Click-target data
++++++++++++++++++++
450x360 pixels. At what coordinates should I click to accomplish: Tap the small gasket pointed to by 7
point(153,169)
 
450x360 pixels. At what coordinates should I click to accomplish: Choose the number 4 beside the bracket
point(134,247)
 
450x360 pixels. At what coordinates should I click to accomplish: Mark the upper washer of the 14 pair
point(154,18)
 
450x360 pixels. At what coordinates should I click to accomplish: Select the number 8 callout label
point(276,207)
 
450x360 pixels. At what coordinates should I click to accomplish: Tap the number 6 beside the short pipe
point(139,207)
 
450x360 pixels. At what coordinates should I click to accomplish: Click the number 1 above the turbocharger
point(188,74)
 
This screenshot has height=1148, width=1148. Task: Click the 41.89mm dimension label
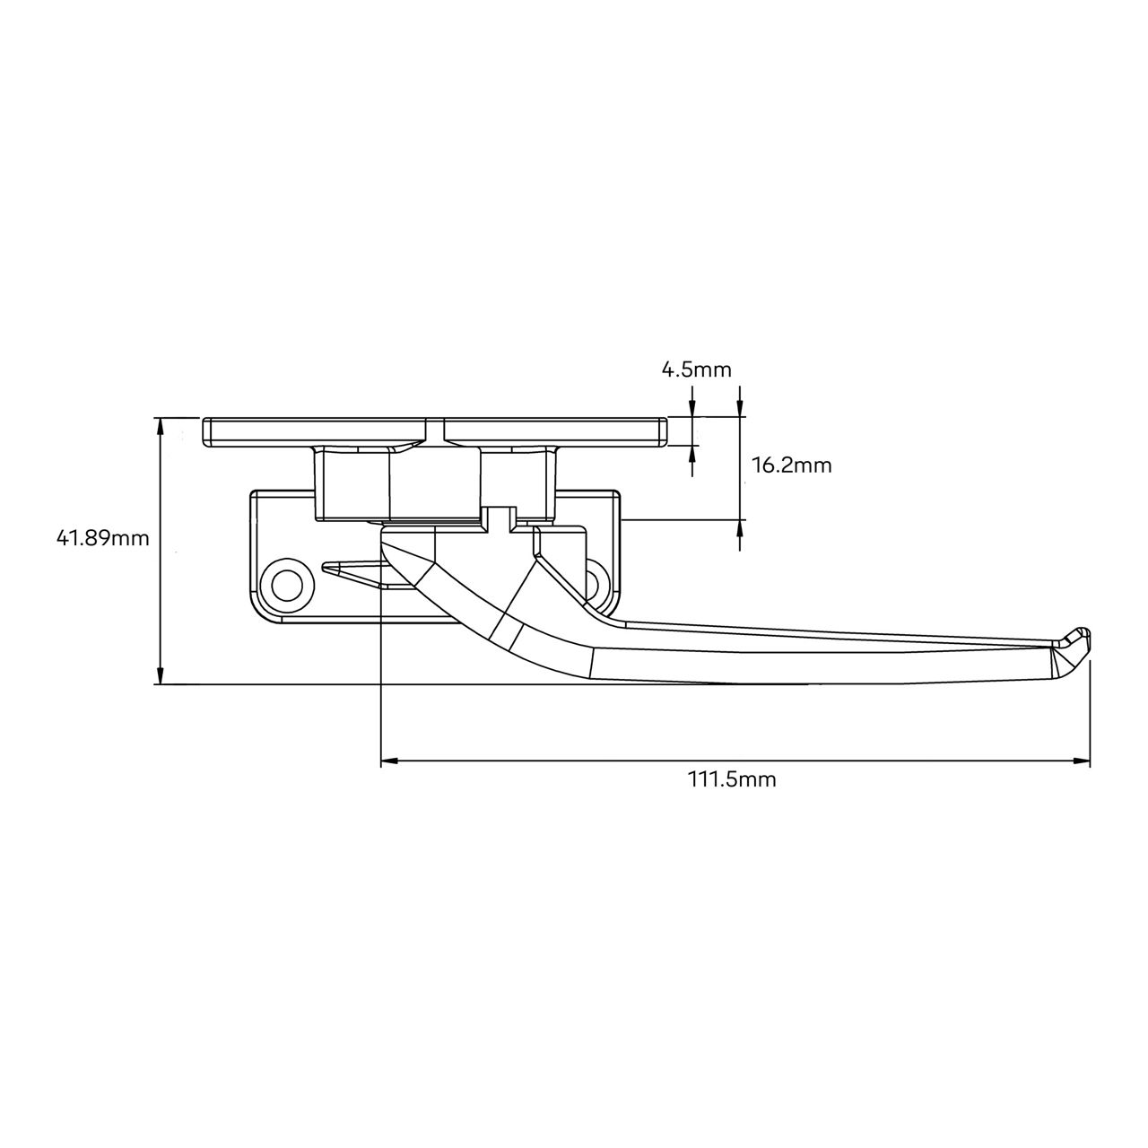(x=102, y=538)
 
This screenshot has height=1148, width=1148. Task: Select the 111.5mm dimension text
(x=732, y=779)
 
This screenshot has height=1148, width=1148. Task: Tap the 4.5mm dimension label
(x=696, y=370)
++++++++++++++++++++
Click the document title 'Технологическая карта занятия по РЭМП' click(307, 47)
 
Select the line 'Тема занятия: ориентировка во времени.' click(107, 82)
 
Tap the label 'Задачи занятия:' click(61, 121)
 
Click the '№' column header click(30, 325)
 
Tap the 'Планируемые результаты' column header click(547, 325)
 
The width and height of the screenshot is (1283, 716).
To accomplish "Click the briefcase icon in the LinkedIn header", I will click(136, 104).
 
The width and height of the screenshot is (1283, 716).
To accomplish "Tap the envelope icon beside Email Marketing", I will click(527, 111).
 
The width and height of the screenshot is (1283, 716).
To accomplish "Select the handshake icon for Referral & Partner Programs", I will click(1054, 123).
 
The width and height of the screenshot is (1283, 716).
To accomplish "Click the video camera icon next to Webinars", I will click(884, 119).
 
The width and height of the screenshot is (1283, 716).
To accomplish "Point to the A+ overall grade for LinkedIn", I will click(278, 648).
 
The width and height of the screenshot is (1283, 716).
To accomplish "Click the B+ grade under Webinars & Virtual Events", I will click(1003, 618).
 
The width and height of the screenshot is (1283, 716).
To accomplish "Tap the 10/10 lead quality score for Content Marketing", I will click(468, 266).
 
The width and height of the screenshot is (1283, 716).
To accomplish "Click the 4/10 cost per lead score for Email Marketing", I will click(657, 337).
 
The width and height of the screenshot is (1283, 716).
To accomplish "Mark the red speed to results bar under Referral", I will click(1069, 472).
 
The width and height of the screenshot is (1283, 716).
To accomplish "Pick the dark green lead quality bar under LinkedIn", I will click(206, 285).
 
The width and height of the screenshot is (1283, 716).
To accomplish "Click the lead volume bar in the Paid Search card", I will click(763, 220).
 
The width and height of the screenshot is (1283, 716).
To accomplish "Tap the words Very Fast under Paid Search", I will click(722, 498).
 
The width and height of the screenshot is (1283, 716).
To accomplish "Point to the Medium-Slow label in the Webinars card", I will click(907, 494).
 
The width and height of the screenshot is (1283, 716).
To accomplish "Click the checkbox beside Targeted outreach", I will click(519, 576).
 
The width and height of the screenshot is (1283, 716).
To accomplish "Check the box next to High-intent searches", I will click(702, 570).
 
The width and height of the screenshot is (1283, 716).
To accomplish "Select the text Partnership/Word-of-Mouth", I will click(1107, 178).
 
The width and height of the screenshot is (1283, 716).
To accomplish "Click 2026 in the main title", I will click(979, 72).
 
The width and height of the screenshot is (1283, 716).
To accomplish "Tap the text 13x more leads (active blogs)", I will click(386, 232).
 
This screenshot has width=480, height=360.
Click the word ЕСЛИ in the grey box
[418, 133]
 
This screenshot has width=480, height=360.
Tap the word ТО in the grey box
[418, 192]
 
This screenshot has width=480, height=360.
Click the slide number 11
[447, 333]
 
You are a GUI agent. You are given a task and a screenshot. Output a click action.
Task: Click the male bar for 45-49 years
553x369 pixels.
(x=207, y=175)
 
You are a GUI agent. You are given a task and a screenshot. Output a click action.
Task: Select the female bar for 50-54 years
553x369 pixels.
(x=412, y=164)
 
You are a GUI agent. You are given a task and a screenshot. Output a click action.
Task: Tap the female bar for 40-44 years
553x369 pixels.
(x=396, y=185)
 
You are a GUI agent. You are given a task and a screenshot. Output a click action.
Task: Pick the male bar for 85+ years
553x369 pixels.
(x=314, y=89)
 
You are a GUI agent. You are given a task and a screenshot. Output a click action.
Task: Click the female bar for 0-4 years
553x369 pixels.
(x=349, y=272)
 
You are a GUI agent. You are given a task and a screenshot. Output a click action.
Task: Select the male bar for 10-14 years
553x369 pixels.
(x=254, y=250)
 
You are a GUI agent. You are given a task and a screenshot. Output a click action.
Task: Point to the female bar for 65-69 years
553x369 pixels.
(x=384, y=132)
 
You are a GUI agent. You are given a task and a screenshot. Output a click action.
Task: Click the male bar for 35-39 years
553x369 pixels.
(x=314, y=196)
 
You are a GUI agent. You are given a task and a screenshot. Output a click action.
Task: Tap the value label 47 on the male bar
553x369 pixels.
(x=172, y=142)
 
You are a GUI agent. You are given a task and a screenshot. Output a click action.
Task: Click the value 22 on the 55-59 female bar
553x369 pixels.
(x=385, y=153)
++++++++++++++++++++
THE REQUEST:
Convert the part that opens with the line containing "Click the document" and closes with the line containing "Tap the 'Планируемые" into a Markdown table with the columns No. and Line, skipping blank lines.

ANSWER FOR THIS EXERCISE:
| No. | Line |
|---|---|
| 1 | Click the document title 'Технологическая карта занятия по РЭМП' click(307, 47) |
| 2 | Select the line 'Тема занятия: ориентировка во времени.' click(107, 82) |
| 3 | Tap the label 'Задачи занятия:' click(61, 121) |
| 4 | Click the '№' column header click(30, 325) |
| 5 | Tap the 'Планируемые результаты' column header click(547, 325) |